══ LISTED ENTRIES

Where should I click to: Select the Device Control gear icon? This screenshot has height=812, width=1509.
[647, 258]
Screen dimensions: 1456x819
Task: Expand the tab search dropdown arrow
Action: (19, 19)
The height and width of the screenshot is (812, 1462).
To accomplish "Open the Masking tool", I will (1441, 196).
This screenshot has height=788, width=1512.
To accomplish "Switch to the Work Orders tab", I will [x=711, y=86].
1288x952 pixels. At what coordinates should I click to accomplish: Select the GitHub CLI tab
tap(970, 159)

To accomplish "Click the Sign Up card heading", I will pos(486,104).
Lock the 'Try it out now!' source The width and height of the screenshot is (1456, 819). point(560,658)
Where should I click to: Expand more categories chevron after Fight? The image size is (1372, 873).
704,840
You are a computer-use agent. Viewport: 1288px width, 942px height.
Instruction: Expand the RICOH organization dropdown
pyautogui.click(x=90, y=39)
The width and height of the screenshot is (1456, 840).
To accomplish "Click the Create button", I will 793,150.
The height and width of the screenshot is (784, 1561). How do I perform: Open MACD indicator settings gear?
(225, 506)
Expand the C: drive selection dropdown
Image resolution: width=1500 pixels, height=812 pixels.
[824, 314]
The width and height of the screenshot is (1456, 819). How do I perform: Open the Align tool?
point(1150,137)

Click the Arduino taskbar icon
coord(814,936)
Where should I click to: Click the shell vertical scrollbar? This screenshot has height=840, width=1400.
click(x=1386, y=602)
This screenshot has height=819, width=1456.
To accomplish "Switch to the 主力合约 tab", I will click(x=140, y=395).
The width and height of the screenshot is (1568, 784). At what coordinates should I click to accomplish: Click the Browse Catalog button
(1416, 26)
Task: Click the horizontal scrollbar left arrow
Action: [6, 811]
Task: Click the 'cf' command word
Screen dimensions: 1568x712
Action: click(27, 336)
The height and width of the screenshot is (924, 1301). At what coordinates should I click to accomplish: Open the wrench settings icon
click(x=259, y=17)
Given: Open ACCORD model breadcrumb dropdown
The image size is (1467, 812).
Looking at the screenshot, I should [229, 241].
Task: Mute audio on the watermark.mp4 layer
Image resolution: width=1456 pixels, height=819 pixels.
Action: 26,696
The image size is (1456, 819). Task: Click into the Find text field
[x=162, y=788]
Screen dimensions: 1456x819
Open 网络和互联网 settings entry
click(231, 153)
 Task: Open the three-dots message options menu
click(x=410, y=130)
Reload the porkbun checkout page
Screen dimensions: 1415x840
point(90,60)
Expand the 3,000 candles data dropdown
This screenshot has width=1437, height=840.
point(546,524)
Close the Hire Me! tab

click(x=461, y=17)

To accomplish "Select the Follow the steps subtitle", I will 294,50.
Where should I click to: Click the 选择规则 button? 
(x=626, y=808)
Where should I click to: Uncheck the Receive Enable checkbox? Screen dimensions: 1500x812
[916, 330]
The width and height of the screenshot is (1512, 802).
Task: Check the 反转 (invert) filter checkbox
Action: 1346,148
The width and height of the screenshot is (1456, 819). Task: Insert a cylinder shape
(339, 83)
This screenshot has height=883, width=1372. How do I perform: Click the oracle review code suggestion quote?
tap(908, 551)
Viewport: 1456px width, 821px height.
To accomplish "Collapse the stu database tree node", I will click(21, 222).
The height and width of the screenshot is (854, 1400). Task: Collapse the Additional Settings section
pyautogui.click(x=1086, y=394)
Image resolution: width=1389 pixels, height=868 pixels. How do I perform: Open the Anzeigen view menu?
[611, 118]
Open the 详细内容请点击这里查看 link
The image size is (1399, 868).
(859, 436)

════

THE PROBLEM: Your answer should consist of each line of the data above in which the word "Switch" occurs.

RESPONSE AREA:
To accomplish "Switch to the Work Orders tab", I will [x=711, y=86].
To accomplish "Switch to the 主力合约 tab", I will click(x=140, y=395).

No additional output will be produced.